Cada vez que aparece una nueva revista, suele decirse que es justamente
la revista que todos estaban esperando. Es justo decir que Número
es precisamente la revista que todos no estaban esperando. Nuestro propósito,
antes que confirmar expectativas, es proponer cosas absurdas y quiméricas
que están más allá de nuestro alcance y que bordean
la irrealidad. Al fin y al cabo, nada más aparentemente irreal
que la atmósfera del mundo que nos ha tocado, con sus crueldades,
sus fantasmagorías, sus engaños que todo el mundo reverencia
y sus crímenes que todo el mundo tolera. Se requiere mucha imaginación
para creer en un futuro cualquiera, y mucha locura para creer en un
futuro feliz. Por eso queremos creer en un futuro espléndido,
y, si se nos perdona el exabrupto, en la posibilidad, incluso, de un
presente feliz. Adiós a las ideologías que prometían
para mañana el Paraíso y para hoy sólo sangre,
sudor y lágrimas. Queremos lo mejor y lo queremos ya. Para ello
ofrecemos esta revista a todos los que quieran soñar algo más
noble y más bello que la ración de horror de cada día.

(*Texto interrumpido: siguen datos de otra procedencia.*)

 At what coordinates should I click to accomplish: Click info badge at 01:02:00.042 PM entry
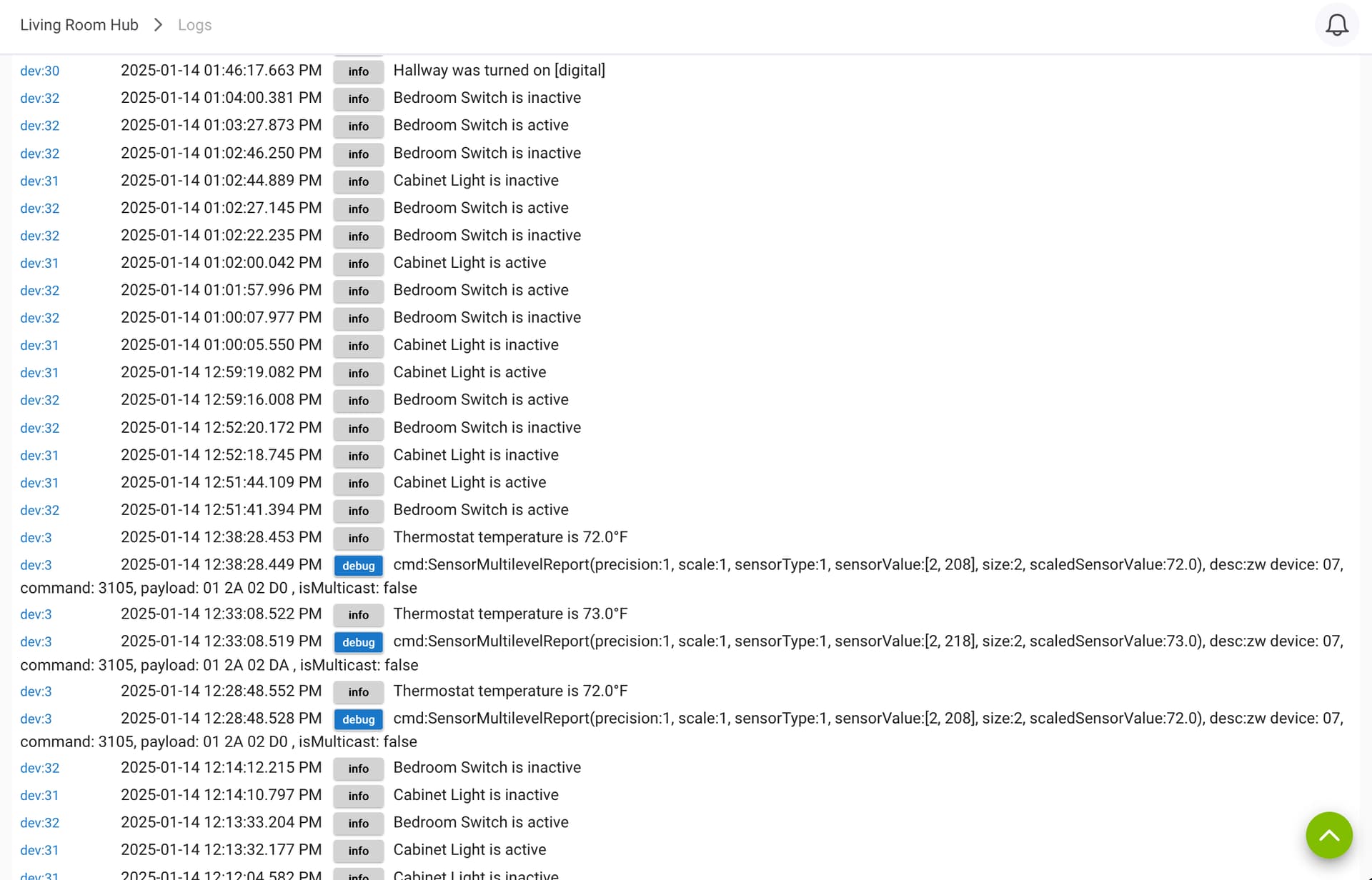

Una revista que no se debe a ningún poder, que sólo se
somete a la lucidez, a la inteligencia, a la imaginación y a
sueños excesivamente utópicos.
Esta
revista se propone ser una sorpresa en cada Número, y para ello
cuenta con lo que no tienen otras: el más calificado e inmodesto
grupo de cómplices en el arte de comunicarse con el mundo, un
grupo tan arriesgado que hasta ha permitido que su número sea
el peligrosísimo 13, en el que siempre han cabido desde la redención
hasta la traición. Ejemplo de la imperiosa convivencia que Colombia
requiere, una revista en la que quepan todas las ideas, siempre que
logren serlo, todos los lenguajes, todas las culturas, todas las razas,
y hasta todos los prejuicios, si logran tener algún encanto y
no vienen acallando a los otros. Nos esforzaremos por hacer que todos
los Números sean obras de arte en cada página, hasta lograr
que por fin se cumpla el dictamen famoso y la realidad decida imitar
al arte.
Por último: Número es una revista cultural. Pero como
la cultura se ha ido volviendo sinónimo de tedio ceremonioso,
de respetables ladrillos y de bostezos republicanos, queremos que sea
una revista de culturas, de muchas culturas distintas, y queremos devolverle
a la cultura su pimienta de sorpresa y de fiesta, su filo y su peligrosidad,
su irreverencia y su fuego sagrado. Algo está comenzando en estos
trópicos sin nombre, y acaso el primer Número sea el comienzo
de una aventura inagotable.
De todos modos, en este punto, Número empieza a contar.